I don't know how recursive bindings work in bound. I think you have to do something adhoc.
with
is a problem. It's basically like open
in Standard ML or import Foo;
in Haskell, but worse because of your crazy dynamic scoping semantics. As an author of a variable binding package I can tell you authoritatively that scoping constructs that bind some names but don't tell you which ones suuuuuuuuuuuuuck.
What Leroy mentions in "A modular module system" is that they do a separate "scoping" pass before they move from their surface syntax to their workaday AST in order to figure out what names mean.
Here's an outline where the internal AST only has to work with statically determined scoping (ie import Foo (a,b,..., z)
instead of import Foo;
)
module AST where
-- uses unbound-generics for variables and binding scopes
-- pattern
data Decl = ...
| FunDecl (Name Exp) (Embed Exp) -- ^ fun f = e
| SimpleImport (Embed ModuleSpec) ![Name Exp]
-- ^ import Foo (a, b, ... z)
-- term
data Module = Module (Bind (Rec [Decl]) ())
-- ^ module where all the declarations are mutually recursive
module SurfaceSyntax where
-- uses Text for variables and leaves binding scope implicit
data Decl = ...
| FunDecl Text Exp
| SimpleImport ...
| EvilImport ModuleSpec -- ^ import Foo (*)

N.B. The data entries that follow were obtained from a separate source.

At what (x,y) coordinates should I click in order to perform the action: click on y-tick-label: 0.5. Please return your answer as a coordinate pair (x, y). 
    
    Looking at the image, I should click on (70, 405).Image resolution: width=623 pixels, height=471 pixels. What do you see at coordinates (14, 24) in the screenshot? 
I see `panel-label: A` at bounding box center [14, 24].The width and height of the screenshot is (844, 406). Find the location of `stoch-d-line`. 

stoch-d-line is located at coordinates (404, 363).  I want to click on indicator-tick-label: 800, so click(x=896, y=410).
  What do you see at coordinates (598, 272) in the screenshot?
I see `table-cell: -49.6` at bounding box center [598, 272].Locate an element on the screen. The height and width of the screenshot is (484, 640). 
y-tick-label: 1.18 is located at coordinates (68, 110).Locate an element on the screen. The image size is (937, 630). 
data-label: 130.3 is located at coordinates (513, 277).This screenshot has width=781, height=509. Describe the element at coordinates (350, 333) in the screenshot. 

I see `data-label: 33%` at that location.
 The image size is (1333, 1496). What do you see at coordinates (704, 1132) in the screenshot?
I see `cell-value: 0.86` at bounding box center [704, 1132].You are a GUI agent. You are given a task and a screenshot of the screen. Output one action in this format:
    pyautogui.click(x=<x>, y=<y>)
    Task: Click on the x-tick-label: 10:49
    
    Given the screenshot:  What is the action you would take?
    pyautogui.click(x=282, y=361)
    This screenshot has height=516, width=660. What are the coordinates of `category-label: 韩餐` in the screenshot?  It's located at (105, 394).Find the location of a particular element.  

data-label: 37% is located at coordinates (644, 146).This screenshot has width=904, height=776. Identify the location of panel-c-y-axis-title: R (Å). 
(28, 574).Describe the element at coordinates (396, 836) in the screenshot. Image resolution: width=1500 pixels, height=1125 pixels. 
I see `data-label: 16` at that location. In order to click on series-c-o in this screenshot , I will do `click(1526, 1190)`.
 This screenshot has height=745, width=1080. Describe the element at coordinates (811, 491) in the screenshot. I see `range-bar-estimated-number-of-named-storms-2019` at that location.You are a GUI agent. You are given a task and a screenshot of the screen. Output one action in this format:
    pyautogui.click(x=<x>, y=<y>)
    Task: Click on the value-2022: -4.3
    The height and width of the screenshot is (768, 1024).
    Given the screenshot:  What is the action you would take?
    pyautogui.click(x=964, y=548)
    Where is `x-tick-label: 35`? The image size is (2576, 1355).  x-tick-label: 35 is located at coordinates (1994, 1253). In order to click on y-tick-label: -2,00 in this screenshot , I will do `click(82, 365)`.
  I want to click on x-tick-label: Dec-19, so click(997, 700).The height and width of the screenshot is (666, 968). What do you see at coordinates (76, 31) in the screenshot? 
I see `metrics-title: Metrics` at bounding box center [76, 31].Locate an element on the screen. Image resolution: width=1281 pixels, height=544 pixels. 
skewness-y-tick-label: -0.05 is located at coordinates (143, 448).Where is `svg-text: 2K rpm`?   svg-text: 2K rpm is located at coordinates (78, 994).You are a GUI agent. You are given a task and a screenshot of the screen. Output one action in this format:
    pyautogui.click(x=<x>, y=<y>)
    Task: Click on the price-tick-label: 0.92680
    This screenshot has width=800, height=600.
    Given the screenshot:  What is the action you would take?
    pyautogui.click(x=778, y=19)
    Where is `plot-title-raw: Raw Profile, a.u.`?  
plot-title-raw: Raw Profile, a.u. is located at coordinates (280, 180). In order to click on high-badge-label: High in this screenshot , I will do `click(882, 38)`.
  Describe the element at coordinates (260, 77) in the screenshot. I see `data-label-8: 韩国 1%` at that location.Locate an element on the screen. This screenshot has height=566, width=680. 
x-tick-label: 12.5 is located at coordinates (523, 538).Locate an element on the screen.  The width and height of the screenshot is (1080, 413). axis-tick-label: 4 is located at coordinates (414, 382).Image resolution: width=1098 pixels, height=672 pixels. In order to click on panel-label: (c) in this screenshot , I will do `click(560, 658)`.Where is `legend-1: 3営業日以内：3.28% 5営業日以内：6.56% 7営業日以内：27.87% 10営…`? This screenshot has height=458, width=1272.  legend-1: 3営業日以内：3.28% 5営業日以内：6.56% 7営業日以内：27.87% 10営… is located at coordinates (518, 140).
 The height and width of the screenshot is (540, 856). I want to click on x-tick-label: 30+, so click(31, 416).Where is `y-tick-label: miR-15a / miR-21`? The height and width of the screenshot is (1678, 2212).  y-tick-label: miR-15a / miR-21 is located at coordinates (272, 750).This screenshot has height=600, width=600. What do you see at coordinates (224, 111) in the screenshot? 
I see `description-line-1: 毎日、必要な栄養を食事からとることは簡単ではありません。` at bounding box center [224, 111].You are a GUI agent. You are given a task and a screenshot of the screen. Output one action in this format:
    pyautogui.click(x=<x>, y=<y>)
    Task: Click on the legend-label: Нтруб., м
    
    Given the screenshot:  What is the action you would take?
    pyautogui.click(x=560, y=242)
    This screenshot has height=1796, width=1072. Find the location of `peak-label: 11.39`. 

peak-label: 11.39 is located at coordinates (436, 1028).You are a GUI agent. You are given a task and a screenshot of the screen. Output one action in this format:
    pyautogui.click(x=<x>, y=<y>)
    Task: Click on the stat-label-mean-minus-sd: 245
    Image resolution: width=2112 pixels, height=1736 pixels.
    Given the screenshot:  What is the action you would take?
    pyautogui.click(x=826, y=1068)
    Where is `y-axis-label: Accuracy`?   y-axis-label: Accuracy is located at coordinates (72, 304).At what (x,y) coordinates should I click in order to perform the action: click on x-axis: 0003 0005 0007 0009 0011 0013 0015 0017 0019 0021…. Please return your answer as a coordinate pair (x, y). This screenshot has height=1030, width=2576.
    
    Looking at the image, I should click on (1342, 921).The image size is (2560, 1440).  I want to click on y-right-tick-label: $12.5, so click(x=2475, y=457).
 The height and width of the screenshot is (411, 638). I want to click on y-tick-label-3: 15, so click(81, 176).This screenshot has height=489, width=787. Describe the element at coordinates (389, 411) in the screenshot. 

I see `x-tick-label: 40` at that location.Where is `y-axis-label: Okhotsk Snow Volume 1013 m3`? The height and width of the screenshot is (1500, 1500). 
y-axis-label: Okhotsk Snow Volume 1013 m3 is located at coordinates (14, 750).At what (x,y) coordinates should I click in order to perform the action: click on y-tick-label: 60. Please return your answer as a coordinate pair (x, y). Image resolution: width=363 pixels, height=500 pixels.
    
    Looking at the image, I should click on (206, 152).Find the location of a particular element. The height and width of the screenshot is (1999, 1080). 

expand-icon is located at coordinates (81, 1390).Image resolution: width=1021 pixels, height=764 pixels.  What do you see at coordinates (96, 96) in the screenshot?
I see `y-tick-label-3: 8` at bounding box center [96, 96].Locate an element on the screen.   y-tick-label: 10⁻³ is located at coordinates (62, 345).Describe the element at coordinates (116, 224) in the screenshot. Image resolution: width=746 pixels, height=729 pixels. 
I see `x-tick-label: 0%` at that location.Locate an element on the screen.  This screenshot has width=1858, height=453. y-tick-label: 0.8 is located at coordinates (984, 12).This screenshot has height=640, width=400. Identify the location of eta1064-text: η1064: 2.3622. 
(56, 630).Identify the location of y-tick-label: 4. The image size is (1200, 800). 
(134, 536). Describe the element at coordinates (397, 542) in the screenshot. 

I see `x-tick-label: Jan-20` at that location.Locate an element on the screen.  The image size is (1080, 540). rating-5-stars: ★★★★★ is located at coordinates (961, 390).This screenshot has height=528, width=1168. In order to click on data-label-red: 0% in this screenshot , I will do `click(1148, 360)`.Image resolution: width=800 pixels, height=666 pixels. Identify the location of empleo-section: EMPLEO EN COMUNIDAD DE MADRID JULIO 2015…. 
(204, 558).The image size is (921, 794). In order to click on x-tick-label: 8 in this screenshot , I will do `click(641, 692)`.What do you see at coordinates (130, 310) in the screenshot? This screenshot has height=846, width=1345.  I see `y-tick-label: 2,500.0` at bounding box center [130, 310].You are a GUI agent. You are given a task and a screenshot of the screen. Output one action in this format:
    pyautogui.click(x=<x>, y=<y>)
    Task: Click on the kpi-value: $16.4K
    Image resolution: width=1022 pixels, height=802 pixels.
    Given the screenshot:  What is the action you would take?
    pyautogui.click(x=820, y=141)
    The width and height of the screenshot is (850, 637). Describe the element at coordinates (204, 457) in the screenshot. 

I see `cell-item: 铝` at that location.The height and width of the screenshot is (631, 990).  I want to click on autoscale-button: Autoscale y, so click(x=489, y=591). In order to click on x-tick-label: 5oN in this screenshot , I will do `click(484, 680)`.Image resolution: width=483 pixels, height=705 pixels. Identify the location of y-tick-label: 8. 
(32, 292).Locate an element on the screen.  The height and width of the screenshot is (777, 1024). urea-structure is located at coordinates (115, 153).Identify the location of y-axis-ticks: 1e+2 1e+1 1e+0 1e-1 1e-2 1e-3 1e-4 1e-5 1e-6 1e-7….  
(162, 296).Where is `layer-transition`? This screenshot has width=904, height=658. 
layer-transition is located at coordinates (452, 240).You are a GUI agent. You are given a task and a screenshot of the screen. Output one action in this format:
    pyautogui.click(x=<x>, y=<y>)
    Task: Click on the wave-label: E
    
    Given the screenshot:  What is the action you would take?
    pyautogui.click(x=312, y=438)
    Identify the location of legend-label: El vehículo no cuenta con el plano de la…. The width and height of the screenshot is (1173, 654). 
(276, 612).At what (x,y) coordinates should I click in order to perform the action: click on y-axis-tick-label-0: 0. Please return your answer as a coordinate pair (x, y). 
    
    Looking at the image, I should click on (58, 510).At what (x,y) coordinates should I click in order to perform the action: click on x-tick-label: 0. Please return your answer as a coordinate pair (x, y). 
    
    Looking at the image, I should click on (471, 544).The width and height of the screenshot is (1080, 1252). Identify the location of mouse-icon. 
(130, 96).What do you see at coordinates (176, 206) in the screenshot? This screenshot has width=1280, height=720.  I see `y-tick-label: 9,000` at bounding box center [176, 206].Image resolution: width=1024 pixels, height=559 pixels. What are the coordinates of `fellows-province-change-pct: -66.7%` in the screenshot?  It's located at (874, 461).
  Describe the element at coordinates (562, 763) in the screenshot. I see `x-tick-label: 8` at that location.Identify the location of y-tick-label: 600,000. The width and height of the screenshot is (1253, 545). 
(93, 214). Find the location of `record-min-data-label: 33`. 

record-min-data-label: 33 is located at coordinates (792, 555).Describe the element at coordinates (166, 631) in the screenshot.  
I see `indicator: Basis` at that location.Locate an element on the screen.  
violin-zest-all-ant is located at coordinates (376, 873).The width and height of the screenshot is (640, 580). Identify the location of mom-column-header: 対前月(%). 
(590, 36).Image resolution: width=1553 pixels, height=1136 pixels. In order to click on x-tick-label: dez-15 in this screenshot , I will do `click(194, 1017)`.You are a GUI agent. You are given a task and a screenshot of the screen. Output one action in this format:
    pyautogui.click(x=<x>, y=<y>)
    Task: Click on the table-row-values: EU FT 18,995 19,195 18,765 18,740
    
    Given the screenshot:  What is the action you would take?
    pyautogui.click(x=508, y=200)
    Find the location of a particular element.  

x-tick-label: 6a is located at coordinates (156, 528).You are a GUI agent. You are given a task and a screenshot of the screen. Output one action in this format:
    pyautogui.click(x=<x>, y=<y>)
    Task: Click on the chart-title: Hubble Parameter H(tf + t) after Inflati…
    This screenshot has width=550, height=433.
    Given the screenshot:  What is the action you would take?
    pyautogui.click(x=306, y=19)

data Module = Module [Decl]
You basically go parse :: Text -> MyParsingMonad SurfaceSyntax.Module
and resolveNames :: SurfaceSyntax.Module -> P m AST.Module
where P
is something like
type ImportResult = Either ImportFileError AST.Module
type P m r = Pipes.Proxy ImportRequest ImportResult () Pipes.X m r
In other words: while you're resolving the names in some surface syntax, you can pause with some ImportRequest
and wait to be fed an AST (corresponding to the content of that import) so you can pull out the names that it will provide and then resume resolving. (This example is from https://github.com/lambdageek/insomnia-dev/blob/master/src/Insomnia/SurfaceSyntax/ToastMonad.hs#L112)
In the case of with
it sounds like you will actually need to suspend all the way down in evaluation just to figure out what your syntax is.
I’m no longer convinced that this issue is necessary, for two reason: We want NExpr to be a “raw” expression tree, for purposes of pretty printing, where it makes no sense to do name resolution. And due to the dynamic nature of Nix, some name lookups will have to be deferred until evaluation anyway. Bound would give us faster substitution when calling into lambdas, but we have the case of attribute sets to deal with, where we can’t use Nats for indexing.
So I’m closing until a compelling reason arises.
Nope, it's necessary, otherwise we re-evaluate expensive function bodies with each new set of arguments.
I saw https://github.com/clash-lang/clash-compiler/pull/361 which is disappointing. I desperately want one of these libraries to win, and end the duplication we have today.
@Ericson2314 Clash might've been one of the worst use-cases with regards to performance of unbound
because it does sooooo many traversals of an expression, going under and over binders all the time.
Given that all of my options to improve Clash' run-time situation basically meant I had to (probably) change nearly every module in the compiler, I went with the option that seemed to be the safest performance-wise: implement the system GHC uses. My particular use case was:
Doing my own implementation has been causing loads of shadowing/capture/free variable issues though! And implementing it has taken me over 5 weeks now; and even though it passes the test suite, I'm quite sure there are still bugs.
So if you're not constantly/repeatedly traversing deeply-nested binding structures, I don't think there's much of a performance penalty when using unbound-generics
; I would definitely recommend it.
Right now we do name lookups in a hash maps, which means that for x: x + x + x, there will be three lookups of the same argument. With unbound-generics we can perform the substitution by using a
subst
function on expressions, which will probably mean introducing two phases of evaluation: one that uses an F-algebraNExprF NExpr -> NExpr
simply to reduce the underlying lambda calculus by performing binds and applications, and then the current evaluator for performing the remaining computations.